Illustration pour les Nuits de Paris (Restif de la Bretonne)   Bien qu’il s’en défende, Restif cherche à rivaliser avec Sébastien Mercier qui, de 1781 à 1788, fait paraître douze volumes de son Tableau de Paris. Mais Restif préfère le côté caché de la ville, transpose la théorie de Diderot sur les ténèbres et l’obscurité et crée le mythe d’un Paris équivoque promis à une brillante postérité, celui des Mystères de Paris (Eugène Sue), des Misérables (Hugo), des romans de Zola et de la modernité de Baudelaire.

   Restif a déjà écrit deux romans noirs, Le Paysan perverti et La Paysanne pervertie (1784) qui montrent sa fascination pour la mort, la violence et l’envers du décor.

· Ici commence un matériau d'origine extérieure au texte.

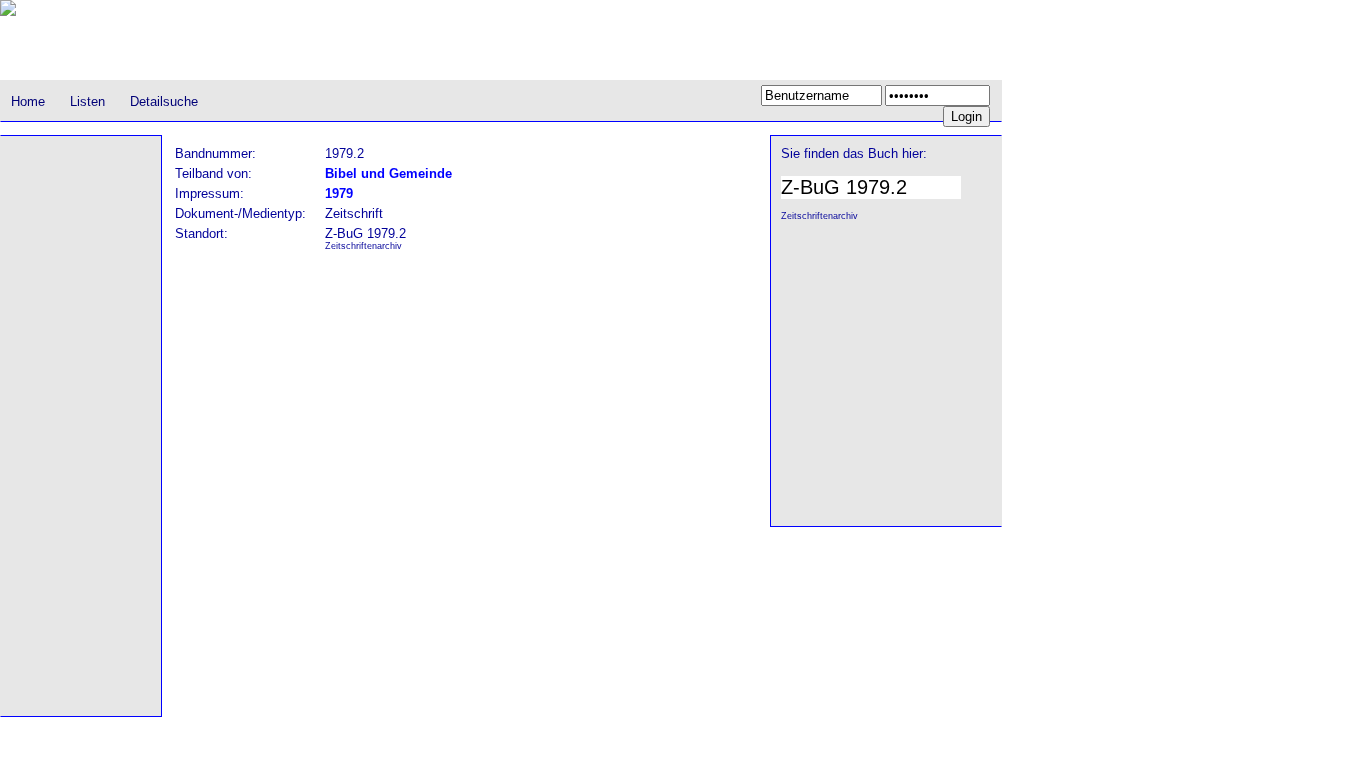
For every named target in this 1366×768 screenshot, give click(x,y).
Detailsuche (164, 101)
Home (28, 101)
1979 (339, 193)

Les Nuits de Paris (ouvrage paru de 1788 à 1793) sont le journal de ses tentatives littéraires.

   L’observation de la capitale « pendant 1001 nuits » suffit à justifier l’adoption de la structure formelle des Mille et Une nuits : chaque nuit, Restif désennuie une marquise grâce à des anecdotes qui transforment Paris en un cadre exotique, voire fantastique. La ville devient le lieu de réflexions et de rêveries qui créent une véritable mythologie urbaine. Cédant à la pulsion autobiographique, il décrit avec complaisance ses errances nocturnes et se dédouble en personnages secondaires qui expriment son attirance/répulsion pour Paris. Le réalisme s’allie à l’onirisme : Restif nous transmet sa propre vérité. Sa curiosité, sous-tendue par un souci de moraliste, le conduit à montrer le peuple dans tous les domaines de la marginalité, bas-fonds, ruelles, recoins, bals, cafés, cachots et cimetières.